Earth, Air and a Memory of Water
For the theme of Elements I decided to work with a recent trip across the Great Western Desert – the Sahara. We drove from the oasis of Bahariya to the Gilf Kebir – a plateau the size of Belgium at the junction of Libya Sudan and Egypt. The trip took sixteen days, five 4 wheel drive vehicles, and we had to carry all petrol, water, and food on the cars. We saw no other car in that time, and the only people were desert police in one distant post. The desert almost became a living thing, the main player on the trip and the element of earth seemed to dominate.
I thought of it at first as a series on earth – with the changing landscape and colours as we drove across it. Then I realised that the sky was a continual backdrop, so I thought of the series as Earth and Sky.
I realised each item I used in the lowest panel has in some way an echo of water.
Each piece has:
- The sky as the top panel.
- A Victorian-style charcoal drawing of the desert below, showing the colours on the day that we drove across it.

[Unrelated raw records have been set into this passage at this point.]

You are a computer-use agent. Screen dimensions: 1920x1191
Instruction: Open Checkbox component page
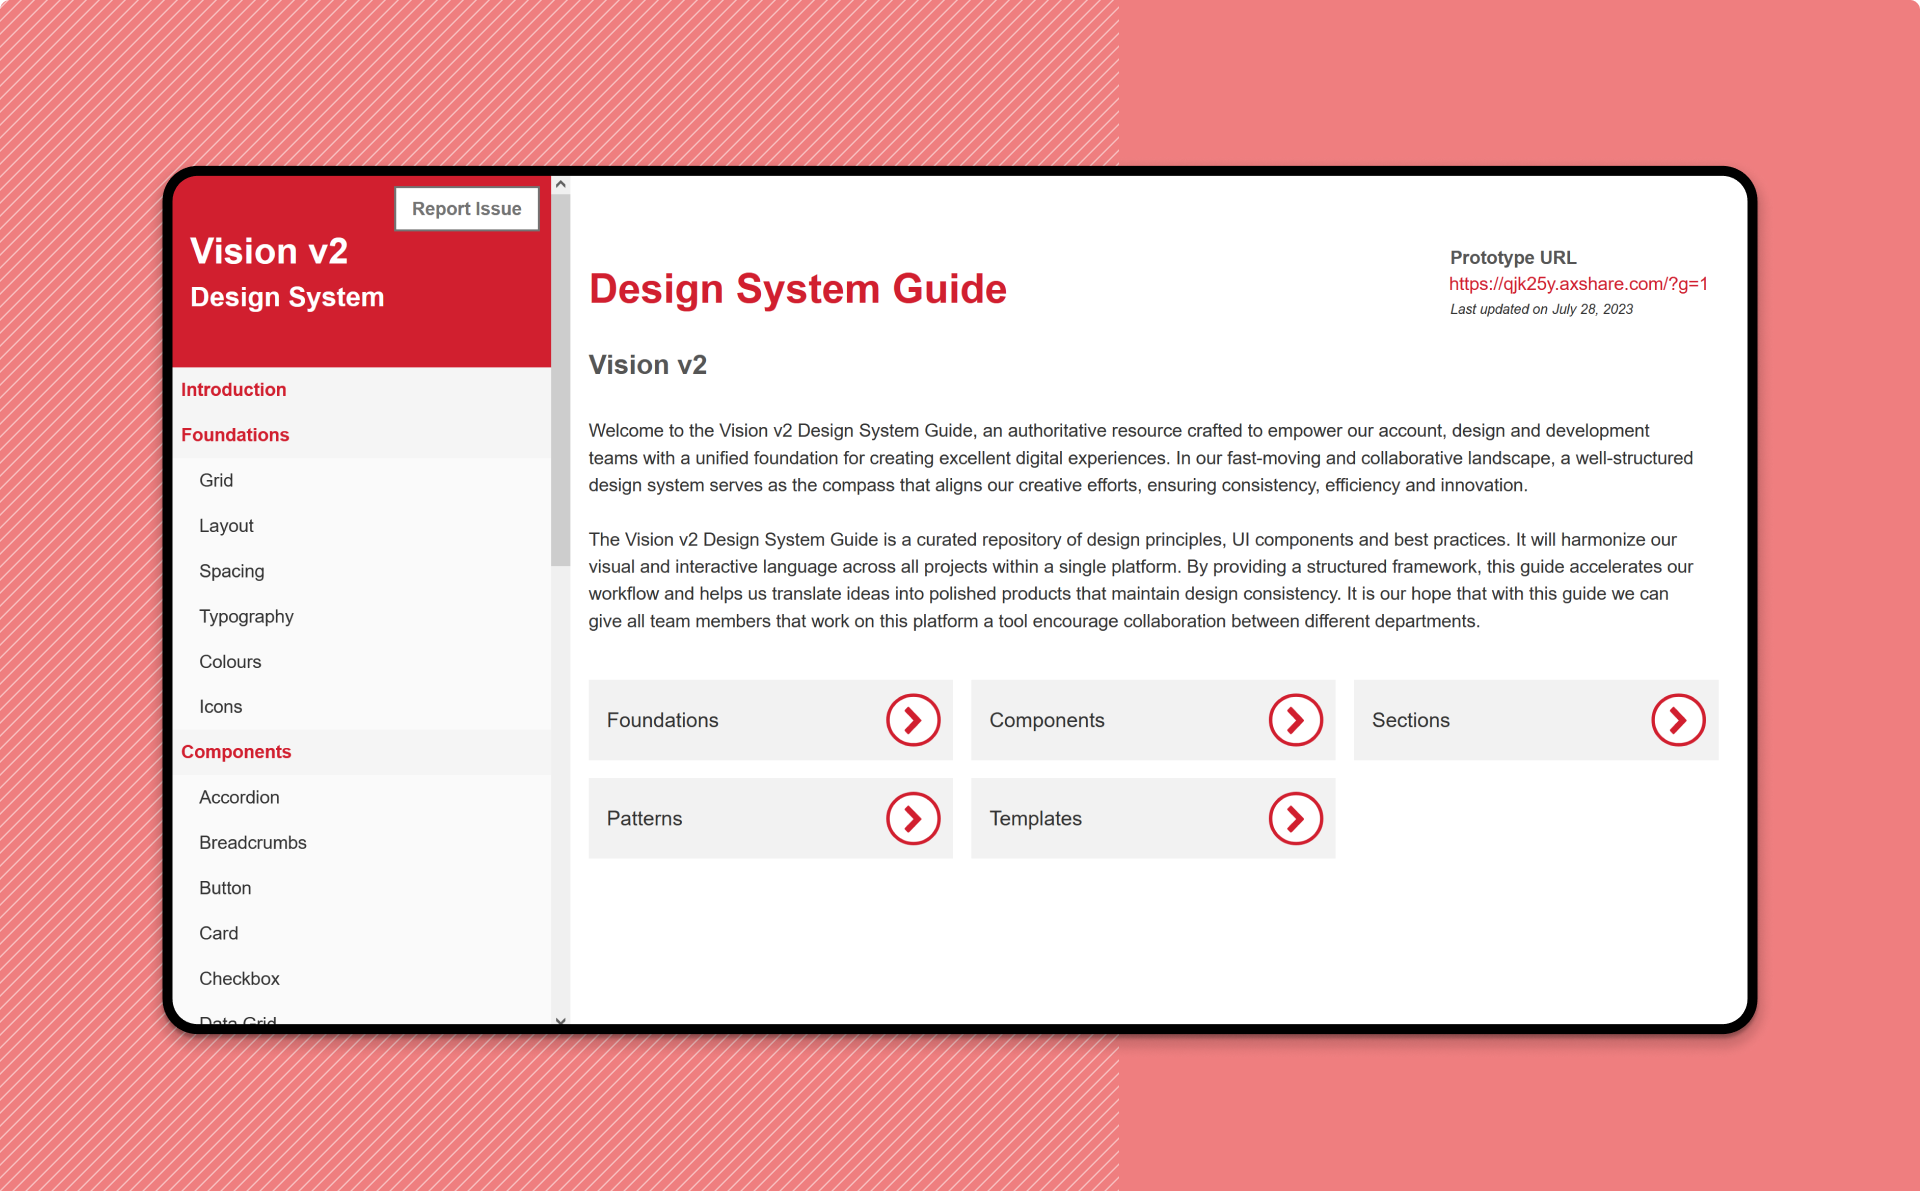239,978

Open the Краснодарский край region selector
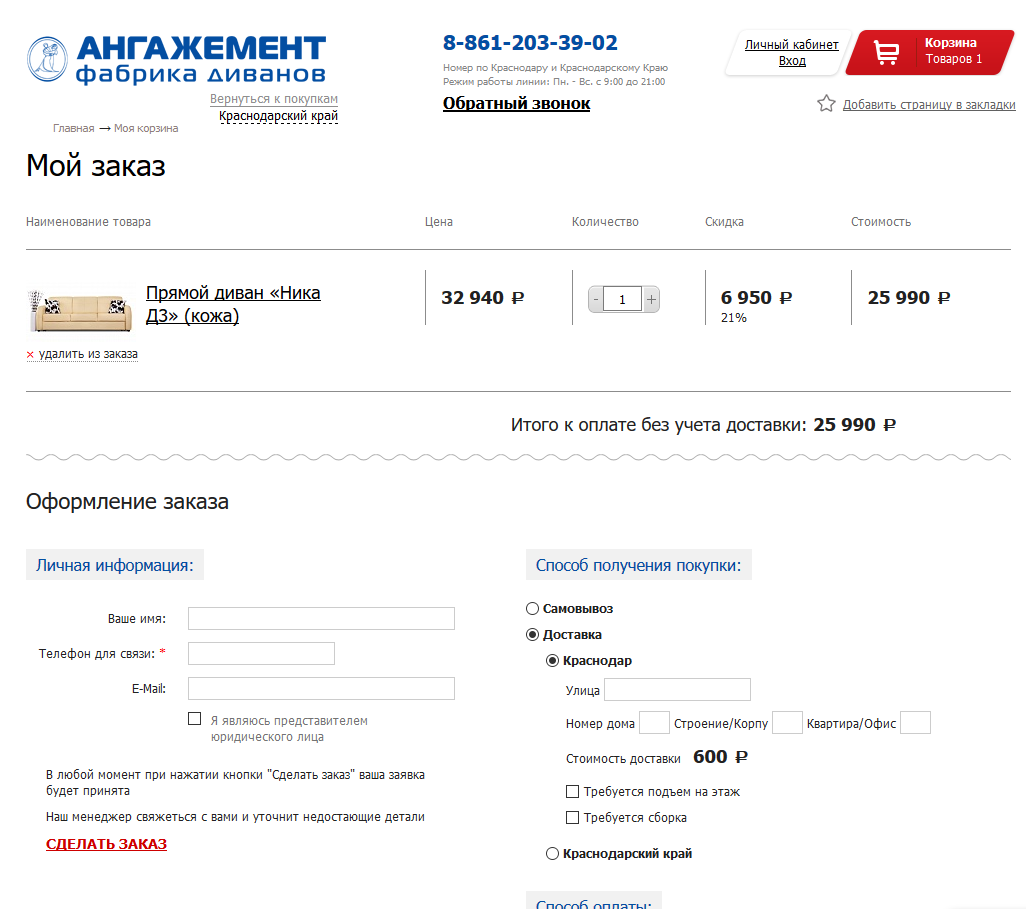(x=278, y=116)
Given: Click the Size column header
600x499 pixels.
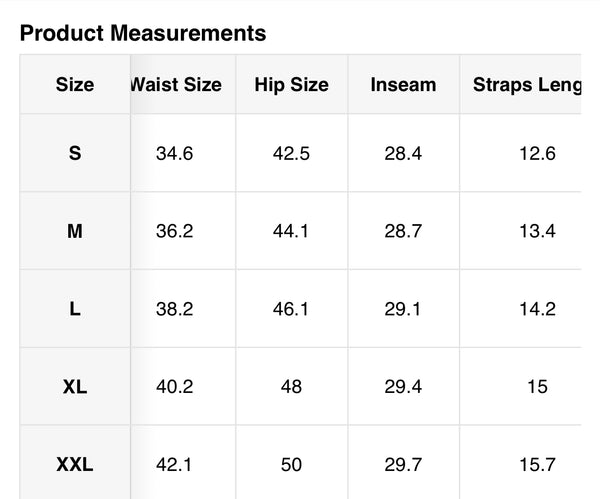Looking at the screenshot, I should coord(75,85).
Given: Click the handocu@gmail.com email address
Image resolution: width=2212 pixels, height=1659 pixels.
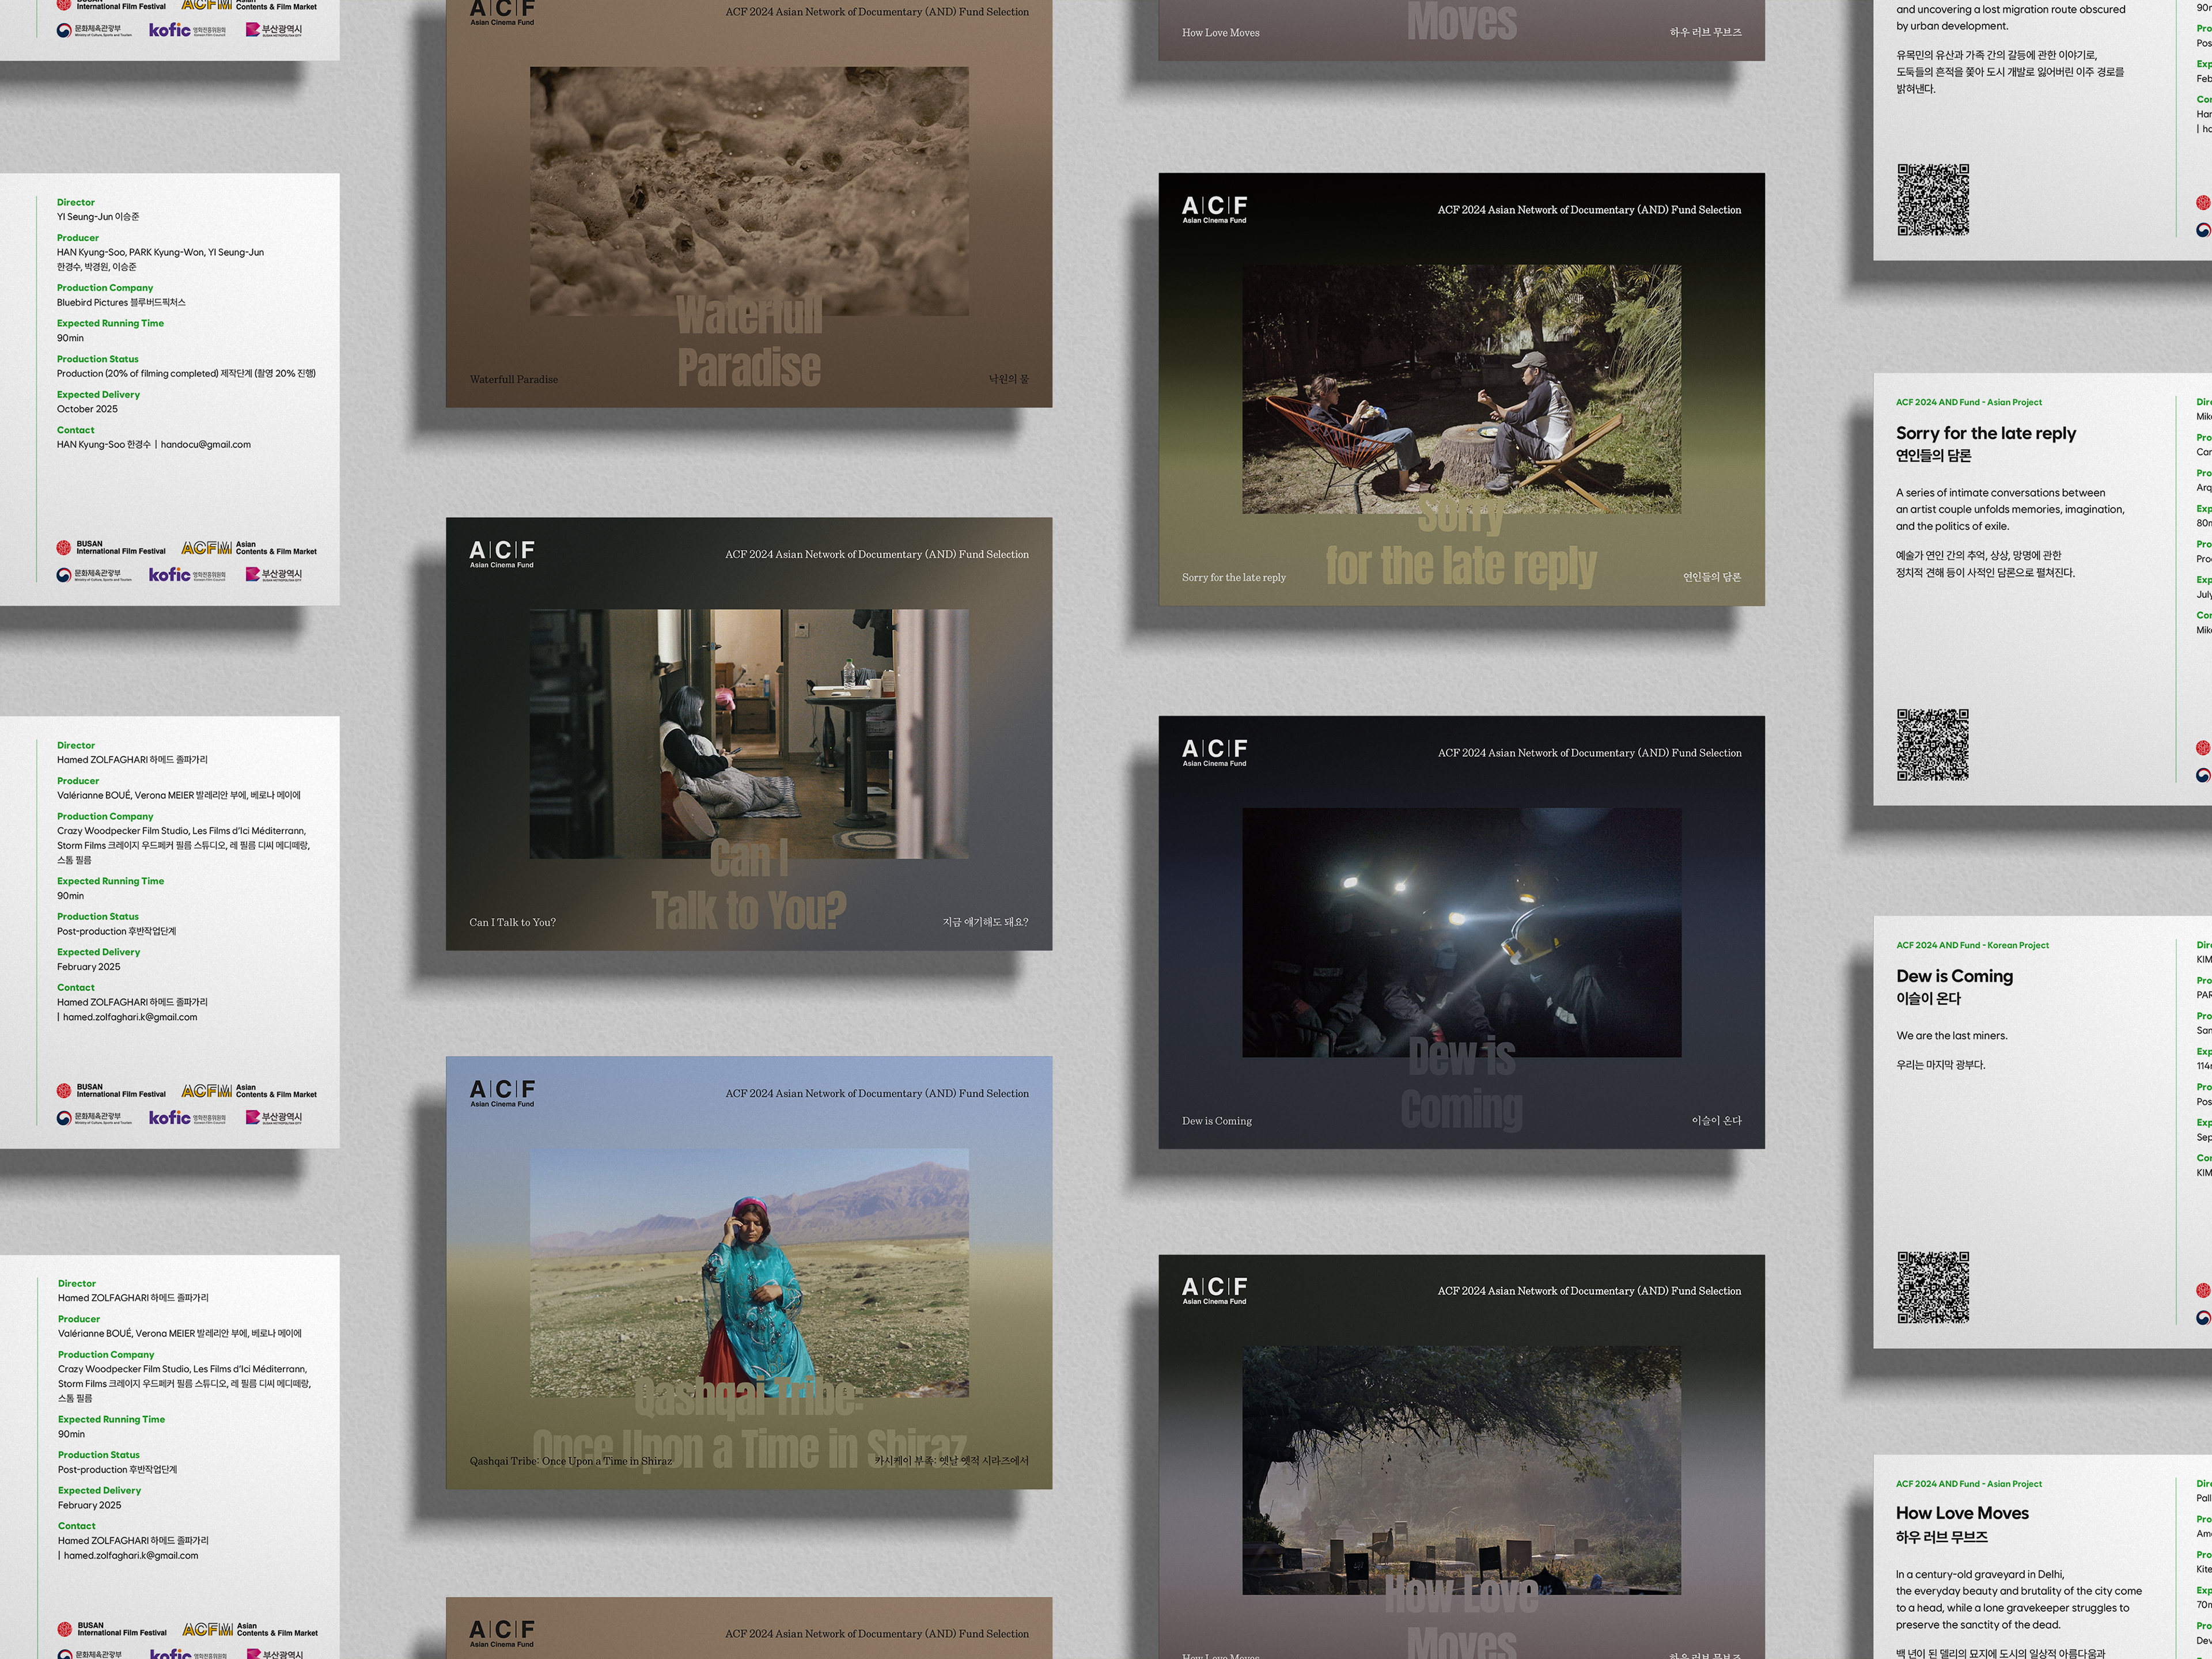Looking at the screenshot, I should pyautogui.click(x=205, y=444).
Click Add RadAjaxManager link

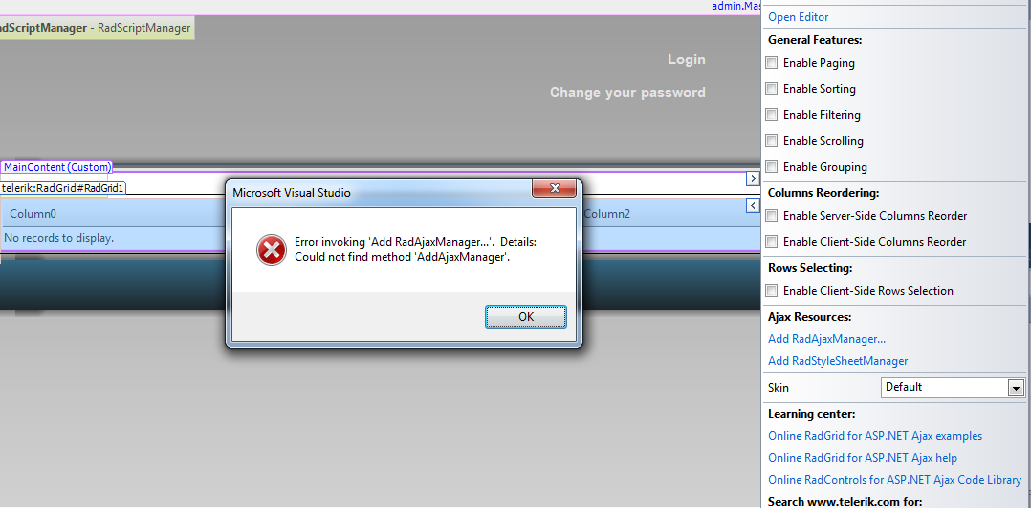tap(827, 339)
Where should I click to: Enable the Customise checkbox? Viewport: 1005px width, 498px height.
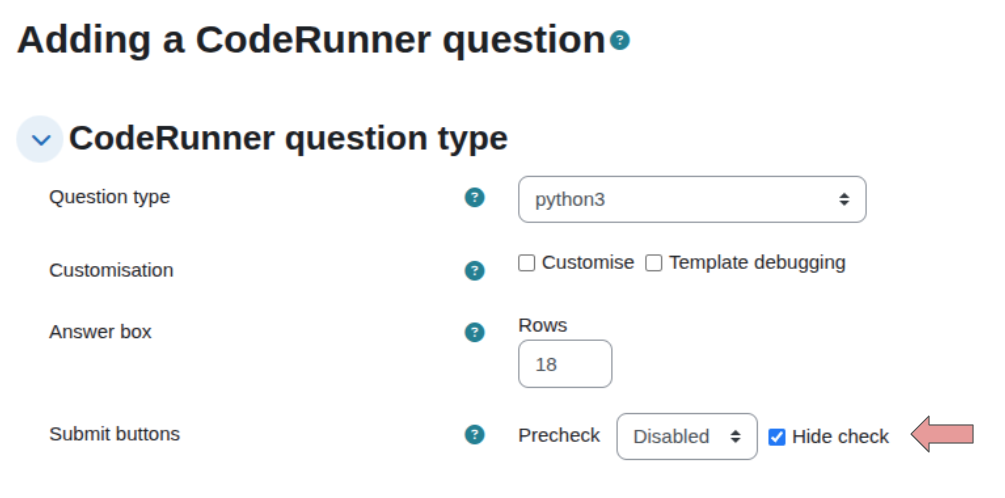click(527, 263)
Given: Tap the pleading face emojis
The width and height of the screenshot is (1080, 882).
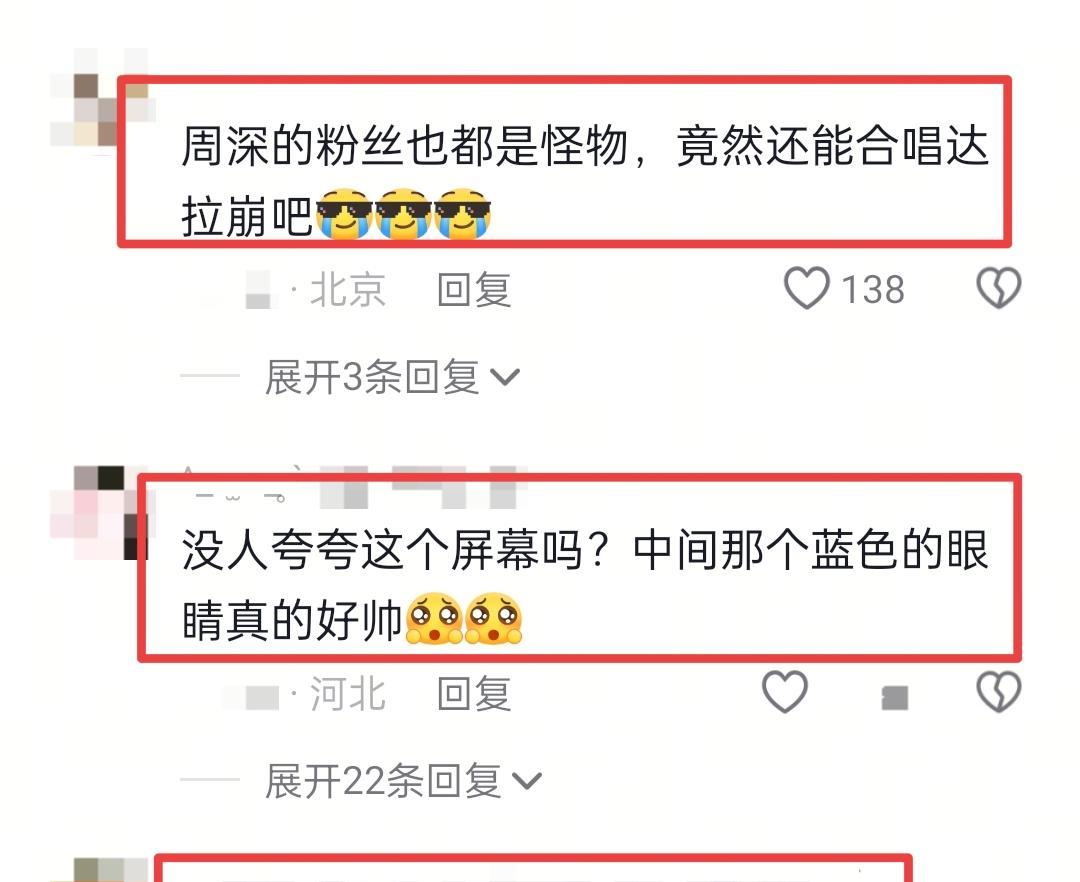Looking at the screenshot, I should (464, 618).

- A grid of crosses to relate to the maps we followed and the way that we continually compared what we saw to what we knew – contextualising what we saw to fit a western construct.
- A low section which represents the earth we walked on and the things we found on it. The marks of previous peoples were on rock walls or on the ground. I wanted viewers to have to bend to see what was there – as we did.